══ Selected passage
The amendments would oblige the Minister to consult veterinarians and owners in exercising the powers that he wishes to take. I remind the Committee that the existing legislation, where clause 1 seeks to amend it, states:

    ``The Minister may, if he thinks fit, in any case cause to be slaughtered—

    (a) any animals affected with foot-and-mouth disease, or suspected of being so affected; and

    (b) any animals which are or have been in the same field, shed, or other place, or in the same herd or flock, or otherwise in contact with animals affected with foot-and-mouth disease, or which appear to the Minister to have been in any way exposed to the infection of foot-and-mouth disease.''

I should have thought that that gives the Minister pretty wide powers, but we are asked to consider adding to that list

    ``any animals the Minister thinks should be slaughtered with a view to preventing the spread of foot-and-mouth disease''

without consultation with owners or veterinarians being required by the Bill.

It is no good the Minister praying in aid flexibility, saying, ``I can't at this important stage in the Bill's scrutiny give an example of how that power would be used, or under what circumstances I would wish to use it, that is not already in the 1981 Act'', and then expecting the Committee to pass it nem con without further commitments from him.

It is still the case in this country—I say ``still'' deliberately—that Parliament legislates and courts then interpret. That will change, because we are fast moving towards a stage when judges legislate and interpret. However, we have not reached it yet, so let us hope that those of us sent here to scrutinise legislation are aware of our responsibilities, as I hope that the Minister is. Under the current system, what we say during our proceedings may be used in a later court case, if the court needs to determine Parliament's intention. Unless the Minister can state the Government's practical intentions in respect of the consultation with veterinarians and owners that the amendments propose, courts will be left to interpret the matter based not on what we say in the Committee, but on what judges deem to have been our intention.
════
══ Source data
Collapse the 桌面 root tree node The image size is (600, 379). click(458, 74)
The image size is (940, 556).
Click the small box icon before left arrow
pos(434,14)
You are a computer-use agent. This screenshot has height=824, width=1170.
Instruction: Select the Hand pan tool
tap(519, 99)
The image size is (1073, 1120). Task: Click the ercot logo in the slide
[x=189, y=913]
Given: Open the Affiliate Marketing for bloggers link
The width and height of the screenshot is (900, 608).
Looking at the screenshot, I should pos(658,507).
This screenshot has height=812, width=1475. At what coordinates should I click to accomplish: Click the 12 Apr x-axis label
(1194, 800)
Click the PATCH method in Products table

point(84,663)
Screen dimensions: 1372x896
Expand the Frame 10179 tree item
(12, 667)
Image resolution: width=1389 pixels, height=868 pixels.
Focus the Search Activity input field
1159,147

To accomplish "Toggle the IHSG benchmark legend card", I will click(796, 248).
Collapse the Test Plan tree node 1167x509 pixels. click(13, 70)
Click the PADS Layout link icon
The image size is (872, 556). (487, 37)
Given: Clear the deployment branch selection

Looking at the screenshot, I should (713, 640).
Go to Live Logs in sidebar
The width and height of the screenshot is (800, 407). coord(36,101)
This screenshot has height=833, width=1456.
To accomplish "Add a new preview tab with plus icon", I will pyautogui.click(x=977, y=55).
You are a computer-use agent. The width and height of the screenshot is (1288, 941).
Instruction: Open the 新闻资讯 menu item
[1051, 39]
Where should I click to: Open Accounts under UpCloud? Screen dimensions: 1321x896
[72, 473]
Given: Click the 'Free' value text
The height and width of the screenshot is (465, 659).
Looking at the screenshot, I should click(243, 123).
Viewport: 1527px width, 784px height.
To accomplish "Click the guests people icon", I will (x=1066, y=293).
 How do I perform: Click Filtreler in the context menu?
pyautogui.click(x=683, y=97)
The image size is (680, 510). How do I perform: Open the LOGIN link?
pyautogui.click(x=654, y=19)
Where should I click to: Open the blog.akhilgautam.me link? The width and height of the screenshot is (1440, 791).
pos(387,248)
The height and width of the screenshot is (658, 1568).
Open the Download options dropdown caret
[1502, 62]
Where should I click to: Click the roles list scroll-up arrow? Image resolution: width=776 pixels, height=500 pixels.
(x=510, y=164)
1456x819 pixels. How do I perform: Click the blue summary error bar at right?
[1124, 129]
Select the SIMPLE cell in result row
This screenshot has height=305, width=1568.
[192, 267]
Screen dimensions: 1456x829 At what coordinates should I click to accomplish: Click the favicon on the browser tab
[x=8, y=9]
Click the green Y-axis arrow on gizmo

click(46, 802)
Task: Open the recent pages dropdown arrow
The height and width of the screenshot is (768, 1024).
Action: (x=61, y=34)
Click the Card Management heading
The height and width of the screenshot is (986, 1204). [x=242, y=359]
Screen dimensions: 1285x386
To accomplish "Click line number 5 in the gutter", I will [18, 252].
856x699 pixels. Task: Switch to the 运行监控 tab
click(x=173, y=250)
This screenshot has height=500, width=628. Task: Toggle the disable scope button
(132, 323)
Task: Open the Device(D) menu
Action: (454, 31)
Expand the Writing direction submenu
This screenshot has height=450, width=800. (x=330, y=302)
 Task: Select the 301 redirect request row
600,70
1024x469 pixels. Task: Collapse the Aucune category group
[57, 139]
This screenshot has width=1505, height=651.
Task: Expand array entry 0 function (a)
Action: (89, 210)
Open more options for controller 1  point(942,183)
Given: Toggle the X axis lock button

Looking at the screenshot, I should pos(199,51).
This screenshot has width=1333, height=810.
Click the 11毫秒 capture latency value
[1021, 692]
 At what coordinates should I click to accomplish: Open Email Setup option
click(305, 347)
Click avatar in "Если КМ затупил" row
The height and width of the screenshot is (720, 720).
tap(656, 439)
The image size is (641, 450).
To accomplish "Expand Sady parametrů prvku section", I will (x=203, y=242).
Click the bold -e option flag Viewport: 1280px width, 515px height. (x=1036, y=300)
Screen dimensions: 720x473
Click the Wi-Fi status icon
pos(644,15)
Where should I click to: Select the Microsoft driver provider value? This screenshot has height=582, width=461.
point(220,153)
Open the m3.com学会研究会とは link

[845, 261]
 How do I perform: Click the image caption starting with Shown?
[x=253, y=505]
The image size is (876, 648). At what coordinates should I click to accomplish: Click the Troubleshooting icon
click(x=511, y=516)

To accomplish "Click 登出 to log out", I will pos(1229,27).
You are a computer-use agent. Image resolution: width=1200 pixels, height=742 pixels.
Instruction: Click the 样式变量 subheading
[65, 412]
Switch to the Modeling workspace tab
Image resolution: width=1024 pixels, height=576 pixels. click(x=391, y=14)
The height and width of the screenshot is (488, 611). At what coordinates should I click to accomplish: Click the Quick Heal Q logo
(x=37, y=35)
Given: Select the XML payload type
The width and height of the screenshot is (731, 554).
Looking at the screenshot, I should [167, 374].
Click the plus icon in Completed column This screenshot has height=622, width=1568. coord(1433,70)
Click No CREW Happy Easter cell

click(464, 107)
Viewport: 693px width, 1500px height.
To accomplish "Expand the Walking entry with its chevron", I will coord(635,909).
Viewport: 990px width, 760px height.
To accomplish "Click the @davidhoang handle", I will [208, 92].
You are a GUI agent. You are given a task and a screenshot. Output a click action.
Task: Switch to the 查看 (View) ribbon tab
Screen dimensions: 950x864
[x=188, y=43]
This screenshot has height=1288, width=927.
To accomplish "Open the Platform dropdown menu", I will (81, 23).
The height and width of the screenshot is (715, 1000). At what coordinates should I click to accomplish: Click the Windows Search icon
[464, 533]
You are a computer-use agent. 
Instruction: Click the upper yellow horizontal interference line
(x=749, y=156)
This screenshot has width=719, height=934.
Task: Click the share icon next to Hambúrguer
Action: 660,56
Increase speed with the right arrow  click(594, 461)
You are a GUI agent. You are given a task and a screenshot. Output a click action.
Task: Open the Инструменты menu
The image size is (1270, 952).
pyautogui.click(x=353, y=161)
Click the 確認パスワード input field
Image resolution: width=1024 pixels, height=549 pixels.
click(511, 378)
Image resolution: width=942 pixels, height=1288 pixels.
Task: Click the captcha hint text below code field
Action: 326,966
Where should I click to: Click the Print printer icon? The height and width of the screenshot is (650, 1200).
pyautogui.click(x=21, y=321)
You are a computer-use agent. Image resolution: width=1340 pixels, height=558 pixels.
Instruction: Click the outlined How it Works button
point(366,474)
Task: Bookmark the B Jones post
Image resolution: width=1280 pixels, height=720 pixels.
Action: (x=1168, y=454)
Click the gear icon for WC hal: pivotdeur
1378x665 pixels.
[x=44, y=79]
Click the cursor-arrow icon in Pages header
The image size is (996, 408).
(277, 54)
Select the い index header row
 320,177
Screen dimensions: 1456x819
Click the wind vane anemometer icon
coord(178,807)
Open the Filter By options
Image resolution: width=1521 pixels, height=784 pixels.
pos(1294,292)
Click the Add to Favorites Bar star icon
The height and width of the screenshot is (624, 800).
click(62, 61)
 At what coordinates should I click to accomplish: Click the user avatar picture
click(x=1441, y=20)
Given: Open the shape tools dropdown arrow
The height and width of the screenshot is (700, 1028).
════
- _What this task involves_:
Print everything in the foot-and-mouth debate passage from "I should have" down to "by the Bill.", word for word.

- _Task result_:
I should have thought that that gives the Minister pretty wide powers, but we are asked to consider adding to that list

    ``any animals the Minister thinks should be slaughtered with a view to preventing the spread of foot-and-mouth disease''

without consultation with owners or veterinarians being required by the Bill.